Terry Winters: Schema
Terry Winters’ 75 drawings that comprise Schema seem based in part on existing images of natural phenomena–animal, vegetable, or mineral–and in part on some fabricated stuff of the imagination. There is a constant tension in these works between the actual, or the scientific, and the “stuff” of art, or the imagination.
Winters’ motifs are derived from diagrams, natural matter, and science. These images are then reformed—redrawn, repainted, rescaled—and forcefully artificialized by the artist. Their actual source is not important; however, the sense that there is a source of some sort is crucial. Elemental and primal in feeling—without being universal—Winters’ forms evoke diverse bodily functions of organisms of all kinds, from simple cell division to human sexual intercourse. His motifs suggest cellular aggregates (both spherical and linear), cross sections, successive stages of embryonic development, or emergent crystal formations.
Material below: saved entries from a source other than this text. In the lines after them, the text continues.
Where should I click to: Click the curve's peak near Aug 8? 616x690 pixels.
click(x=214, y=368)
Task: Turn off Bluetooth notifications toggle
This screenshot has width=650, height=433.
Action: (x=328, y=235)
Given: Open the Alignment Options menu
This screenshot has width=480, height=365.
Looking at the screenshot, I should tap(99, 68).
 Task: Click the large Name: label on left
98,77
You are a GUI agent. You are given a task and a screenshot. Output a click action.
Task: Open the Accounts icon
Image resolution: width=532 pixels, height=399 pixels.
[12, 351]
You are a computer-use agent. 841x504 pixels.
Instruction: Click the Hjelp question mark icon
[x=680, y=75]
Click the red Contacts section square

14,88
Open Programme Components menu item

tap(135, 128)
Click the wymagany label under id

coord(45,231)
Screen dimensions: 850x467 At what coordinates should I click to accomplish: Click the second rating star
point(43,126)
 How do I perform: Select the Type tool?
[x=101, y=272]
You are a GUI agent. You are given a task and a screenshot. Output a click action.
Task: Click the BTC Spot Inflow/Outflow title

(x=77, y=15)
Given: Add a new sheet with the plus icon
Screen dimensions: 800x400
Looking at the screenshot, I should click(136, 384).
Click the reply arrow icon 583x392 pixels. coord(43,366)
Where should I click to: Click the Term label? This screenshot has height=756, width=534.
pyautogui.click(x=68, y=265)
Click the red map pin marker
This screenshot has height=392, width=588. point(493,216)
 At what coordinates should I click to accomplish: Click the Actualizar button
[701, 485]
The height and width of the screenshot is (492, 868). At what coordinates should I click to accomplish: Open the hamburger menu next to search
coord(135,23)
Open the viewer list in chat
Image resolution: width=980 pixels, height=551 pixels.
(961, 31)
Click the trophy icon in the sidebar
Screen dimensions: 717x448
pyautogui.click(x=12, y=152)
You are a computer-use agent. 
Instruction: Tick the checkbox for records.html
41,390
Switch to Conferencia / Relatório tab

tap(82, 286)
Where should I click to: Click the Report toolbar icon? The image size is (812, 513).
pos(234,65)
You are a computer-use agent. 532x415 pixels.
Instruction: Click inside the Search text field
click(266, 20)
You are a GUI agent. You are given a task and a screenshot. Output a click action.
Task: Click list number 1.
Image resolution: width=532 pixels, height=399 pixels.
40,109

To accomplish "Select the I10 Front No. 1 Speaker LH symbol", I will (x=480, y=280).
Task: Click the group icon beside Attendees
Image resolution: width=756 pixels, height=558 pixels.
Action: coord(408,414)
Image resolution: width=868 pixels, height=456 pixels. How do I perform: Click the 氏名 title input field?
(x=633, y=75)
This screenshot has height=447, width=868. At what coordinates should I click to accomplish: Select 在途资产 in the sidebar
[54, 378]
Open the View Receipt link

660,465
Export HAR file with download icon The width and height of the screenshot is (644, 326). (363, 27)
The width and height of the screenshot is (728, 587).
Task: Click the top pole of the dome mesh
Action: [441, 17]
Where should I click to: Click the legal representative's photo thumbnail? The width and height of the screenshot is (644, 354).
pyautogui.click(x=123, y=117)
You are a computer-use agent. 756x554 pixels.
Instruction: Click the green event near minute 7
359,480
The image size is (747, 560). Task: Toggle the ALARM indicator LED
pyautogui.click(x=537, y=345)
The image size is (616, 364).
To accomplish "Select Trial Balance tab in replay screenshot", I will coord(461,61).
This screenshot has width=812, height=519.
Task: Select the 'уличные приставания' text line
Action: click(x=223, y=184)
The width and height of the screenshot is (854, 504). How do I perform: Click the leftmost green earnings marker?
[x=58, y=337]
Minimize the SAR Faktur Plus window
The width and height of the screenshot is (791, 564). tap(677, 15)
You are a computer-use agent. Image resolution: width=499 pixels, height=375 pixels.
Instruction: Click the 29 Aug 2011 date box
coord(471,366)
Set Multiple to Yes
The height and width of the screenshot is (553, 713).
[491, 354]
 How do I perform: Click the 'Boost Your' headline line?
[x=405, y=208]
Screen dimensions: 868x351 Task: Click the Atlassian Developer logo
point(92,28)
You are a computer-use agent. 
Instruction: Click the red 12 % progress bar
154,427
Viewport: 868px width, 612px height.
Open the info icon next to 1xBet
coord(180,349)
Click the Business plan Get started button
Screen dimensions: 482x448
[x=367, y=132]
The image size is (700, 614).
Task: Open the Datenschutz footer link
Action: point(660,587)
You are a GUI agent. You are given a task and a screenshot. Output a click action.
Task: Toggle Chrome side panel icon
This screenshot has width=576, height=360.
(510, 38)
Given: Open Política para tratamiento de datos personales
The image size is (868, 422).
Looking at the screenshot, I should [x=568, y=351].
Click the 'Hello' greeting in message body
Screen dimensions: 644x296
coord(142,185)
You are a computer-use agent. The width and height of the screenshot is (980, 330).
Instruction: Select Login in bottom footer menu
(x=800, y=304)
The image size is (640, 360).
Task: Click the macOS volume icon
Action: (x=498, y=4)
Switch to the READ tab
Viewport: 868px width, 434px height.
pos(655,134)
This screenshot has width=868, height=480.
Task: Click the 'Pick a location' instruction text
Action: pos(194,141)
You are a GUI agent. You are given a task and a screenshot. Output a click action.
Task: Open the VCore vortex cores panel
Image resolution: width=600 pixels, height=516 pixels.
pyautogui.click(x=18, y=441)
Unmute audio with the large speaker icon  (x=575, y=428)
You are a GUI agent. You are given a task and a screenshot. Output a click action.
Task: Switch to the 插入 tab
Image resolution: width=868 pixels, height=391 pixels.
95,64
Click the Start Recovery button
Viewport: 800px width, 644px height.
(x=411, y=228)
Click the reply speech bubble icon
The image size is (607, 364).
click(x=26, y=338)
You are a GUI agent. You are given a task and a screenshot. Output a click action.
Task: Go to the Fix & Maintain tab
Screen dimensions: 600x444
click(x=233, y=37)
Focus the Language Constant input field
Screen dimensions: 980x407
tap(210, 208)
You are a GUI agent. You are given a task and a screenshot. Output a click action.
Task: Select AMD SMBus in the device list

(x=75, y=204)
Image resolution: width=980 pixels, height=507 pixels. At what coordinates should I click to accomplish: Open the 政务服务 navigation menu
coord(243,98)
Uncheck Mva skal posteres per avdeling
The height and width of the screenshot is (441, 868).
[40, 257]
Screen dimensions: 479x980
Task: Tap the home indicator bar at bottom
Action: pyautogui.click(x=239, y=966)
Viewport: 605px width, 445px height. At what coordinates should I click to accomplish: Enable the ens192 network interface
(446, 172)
In Schema Winters presents a multiplicity of motifs and surface treatments. These are the first drawings Winters has made that are as physically complicated as his paintings. They are also his first to embrace color extensively, although many of them continue his long-term involvement with the disparate tonalities of black. “All images are actual size,” the artist has written, announcing their ultimate autonomy. But the drawings also speak of a complex interdependence of the “natural world.”